Segment Open

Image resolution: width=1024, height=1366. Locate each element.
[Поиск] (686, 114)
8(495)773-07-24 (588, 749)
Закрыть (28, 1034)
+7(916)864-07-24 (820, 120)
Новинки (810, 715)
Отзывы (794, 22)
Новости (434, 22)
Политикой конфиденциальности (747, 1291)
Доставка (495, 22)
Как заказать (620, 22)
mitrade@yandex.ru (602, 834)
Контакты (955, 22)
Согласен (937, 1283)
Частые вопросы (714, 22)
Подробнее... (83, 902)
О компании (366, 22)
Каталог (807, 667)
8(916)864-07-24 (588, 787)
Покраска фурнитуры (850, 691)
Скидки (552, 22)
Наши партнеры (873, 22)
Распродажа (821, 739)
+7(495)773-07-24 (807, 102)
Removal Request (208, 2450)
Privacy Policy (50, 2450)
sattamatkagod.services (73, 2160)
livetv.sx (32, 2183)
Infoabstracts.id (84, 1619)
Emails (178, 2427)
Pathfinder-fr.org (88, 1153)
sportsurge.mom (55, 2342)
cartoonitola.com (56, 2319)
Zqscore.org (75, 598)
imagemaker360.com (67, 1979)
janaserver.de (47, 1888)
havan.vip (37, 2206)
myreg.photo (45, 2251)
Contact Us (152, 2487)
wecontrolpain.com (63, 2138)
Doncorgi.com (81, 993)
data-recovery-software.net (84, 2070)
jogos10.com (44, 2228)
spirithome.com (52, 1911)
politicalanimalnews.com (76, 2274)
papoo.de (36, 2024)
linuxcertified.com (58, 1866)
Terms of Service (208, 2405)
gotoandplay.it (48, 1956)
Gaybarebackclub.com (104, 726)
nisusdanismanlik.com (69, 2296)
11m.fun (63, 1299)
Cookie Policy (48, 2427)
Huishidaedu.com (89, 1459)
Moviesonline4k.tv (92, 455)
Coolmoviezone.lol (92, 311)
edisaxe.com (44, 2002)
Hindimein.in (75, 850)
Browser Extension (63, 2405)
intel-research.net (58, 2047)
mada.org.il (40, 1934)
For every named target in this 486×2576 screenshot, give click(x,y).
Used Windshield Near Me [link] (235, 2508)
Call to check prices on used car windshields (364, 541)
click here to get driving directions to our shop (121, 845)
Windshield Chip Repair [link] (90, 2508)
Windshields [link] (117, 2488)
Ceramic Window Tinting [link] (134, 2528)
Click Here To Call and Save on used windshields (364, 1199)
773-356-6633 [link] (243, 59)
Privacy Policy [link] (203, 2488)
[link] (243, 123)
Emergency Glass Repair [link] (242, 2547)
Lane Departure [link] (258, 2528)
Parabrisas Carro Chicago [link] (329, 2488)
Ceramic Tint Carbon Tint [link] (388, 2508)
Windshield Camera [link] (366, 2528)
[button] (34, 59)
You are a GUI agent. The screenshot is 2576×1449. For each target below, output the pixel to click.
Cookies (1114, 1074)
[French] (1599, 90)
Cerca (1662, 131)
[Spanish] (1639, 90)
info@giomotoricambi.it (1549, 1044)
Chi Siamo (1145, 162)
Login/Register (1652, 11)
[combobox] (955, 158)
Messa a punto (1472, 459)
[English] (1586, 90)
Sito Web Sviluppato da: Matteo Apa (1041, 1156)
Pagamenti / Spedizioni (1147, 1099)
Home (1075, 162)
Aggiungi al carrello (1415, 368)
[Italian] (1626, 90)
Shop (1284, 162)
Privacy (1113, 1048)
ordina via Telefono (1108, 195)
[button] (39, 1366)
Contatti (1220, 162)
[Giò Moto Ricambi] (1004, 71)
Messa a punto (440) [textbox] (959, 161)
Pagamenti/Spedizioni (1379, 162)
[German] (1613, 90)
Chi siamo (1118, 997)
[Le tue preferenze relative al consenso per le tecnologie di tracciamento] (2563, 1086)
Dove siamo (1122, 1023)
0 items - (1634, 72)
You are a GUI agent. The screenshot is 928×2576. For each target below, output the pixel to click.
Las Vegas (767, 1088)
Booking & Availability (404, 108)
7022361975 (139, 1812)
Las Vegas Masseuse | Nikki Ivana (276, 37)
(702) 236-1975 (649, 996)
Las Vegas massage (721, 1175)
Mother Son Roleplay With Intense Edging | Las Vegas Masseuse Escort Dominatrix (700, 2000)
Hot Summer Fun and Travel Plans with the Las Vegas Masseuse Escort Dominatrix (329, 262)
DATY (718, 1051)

Segment Closed

> Instructions to follow:
Copy all lines of the listing above that contain the string "Spedizioni".

> Result for this exercise:
Pagamenti / Spedizioni (1147, 1099)
Pagamenti/Spedizioni (1379, 162)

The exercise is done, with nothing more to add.